Encore inconnu il y a quelques années, Tandem s'est réellement fait un nom en apparaissant en 2000 sur la compile Mission Suicide, puis a enchaîné multiples apparitions sur divers projets, pour enfin sortir en 2001 chez Première Classe un EP « Ceux qui le savent l'écoutent », s'en est suivi la Tape « Tandématique Modèle » et ce premier album tant attendu.
Leur style est le rap Hardcore, de plus en plus présent dans le paysage du rap français mais trop souvent mal représenté, Mac Tyer et Mac Kregor le maîtrisent parfaitement et font leur entrée fracassante sur un 93 Hardcore percutant, peignant le portrait de la banlieue, dont le clip a été interdit de diffusion, mettant l'ancien hymne d' NTM, Seine Saint Denis Style de côté, avec des phrases chocs comme « J'baiserai la France jusqu'à ce qu'elle m'aime » traduire : je ferais ma place quoi qu'il arrive.

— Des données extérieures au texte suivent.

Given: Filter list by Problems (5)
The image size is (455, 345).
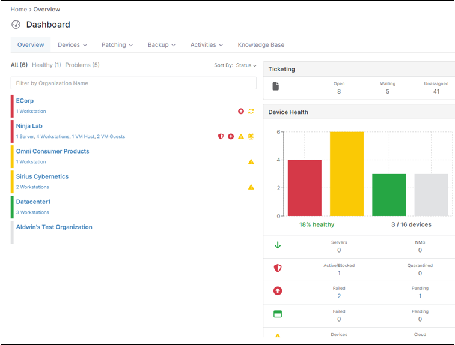Looking at the screenshot, I should pyautogui.click(x=82, y=65).
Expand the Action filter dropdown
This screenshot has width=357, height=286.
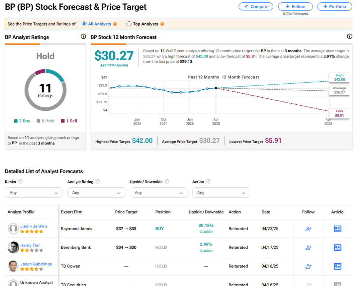(x=221, y=193)
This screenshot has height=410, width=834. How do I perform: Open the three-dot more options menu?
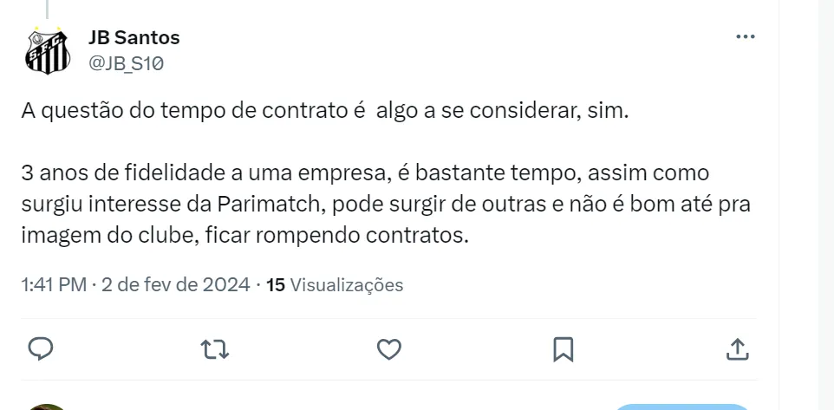[x=745, y=37]
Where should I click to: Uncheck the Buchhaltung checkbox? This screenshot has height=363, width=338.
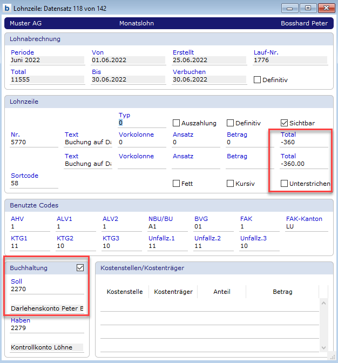pyautogui.click(x=80, y=267)
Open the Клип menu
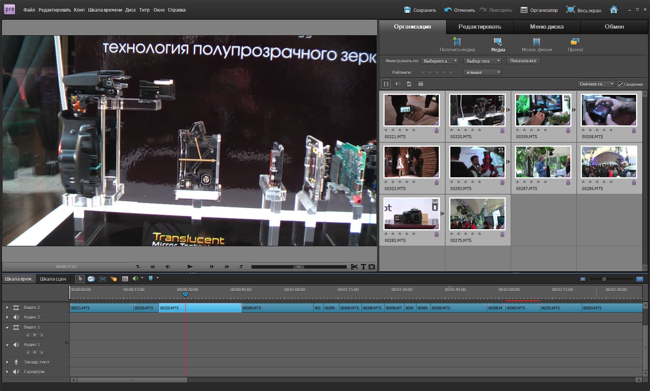The image size is (650, 391). pos(79,10)
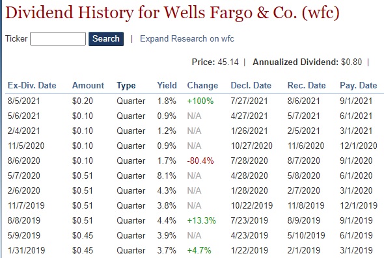Click the Ticker input field

[x=58, y=38]
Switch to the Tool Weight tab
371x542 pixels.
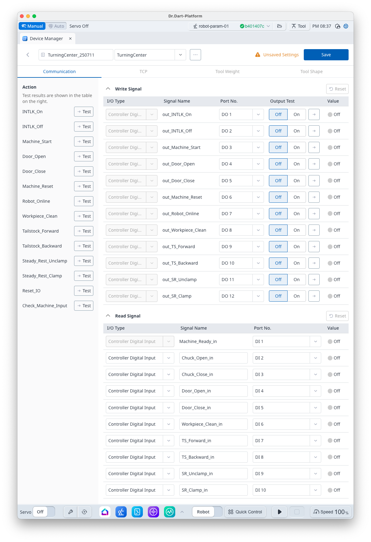click(x=227, y=72)
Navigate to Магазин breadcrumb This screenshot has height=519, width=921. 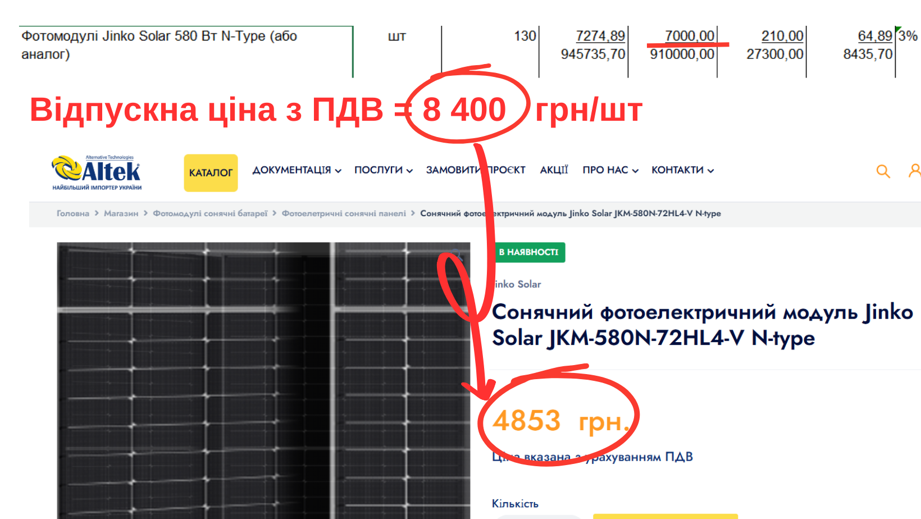pos(121,213)
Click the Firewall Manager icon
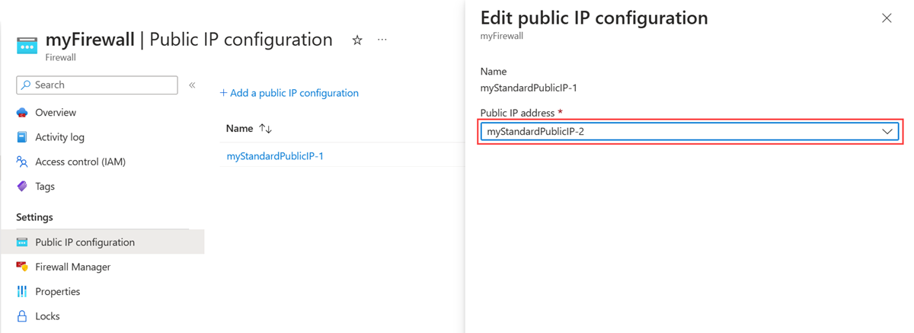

Sans doute influencé par leurs aînés d'NTM dans leurs textes provocateurs, Tandem sait aussi apporter une touche d'émotion, nous plonger dans une ambiance sombre, en rajoutant une profondeur à leur écriture en supplément de leurs flows tranchants, c'est le cas notamment sur « J'ai trop de Cœur » ou sur « Le Monde est Stone », déballant une analyse de la déchéance du monde d'aujourd'hui.
Ils savent également innover en scénarisant trois morceaux de l'album, « Un jour comme un autre », « Frères Ennemis », « Le Jugement », en racontant le procès d'un jeune condamné d'avance par l'opinion publique, et dont les rôles des divers intervenants sont distribués à plusieurs artistes; on retrouve par exemple Diam's en juge, Faf la Rage en Procureur et Kery James en avocat. Au final le concept est original et donne un résultat plutôt positif.
L'album se clôture comme il avait commencé c'est à dire par un morceau violent, « Vécu de Poissard » rythmé au son froid de l'orgue.
Les textes crus de Tandem peuvent ne pas être cautionnés par l'unanimité, cependant il faut en souligner leur intelligence, leur bonne vision en exprimant sans taboo les problèmes de la société, de plus qu'ils ne privilégient parfois pas la rime alors qu'ils n'en reste pas moins très efficace.
Malgré quelques titres peu envoûtant, il en ressort un album qu'on aimerait voir plus souvent dans les bacs, le tout mené par des productions excellentes de Jo Le Balafré, Tyran, Tefa et Masta.
« C'est toujours pour ceux qui savent » est sans nul doute la meilleure sortie rap français de ce début d'année 2005, et promet un bon avenir au groupe.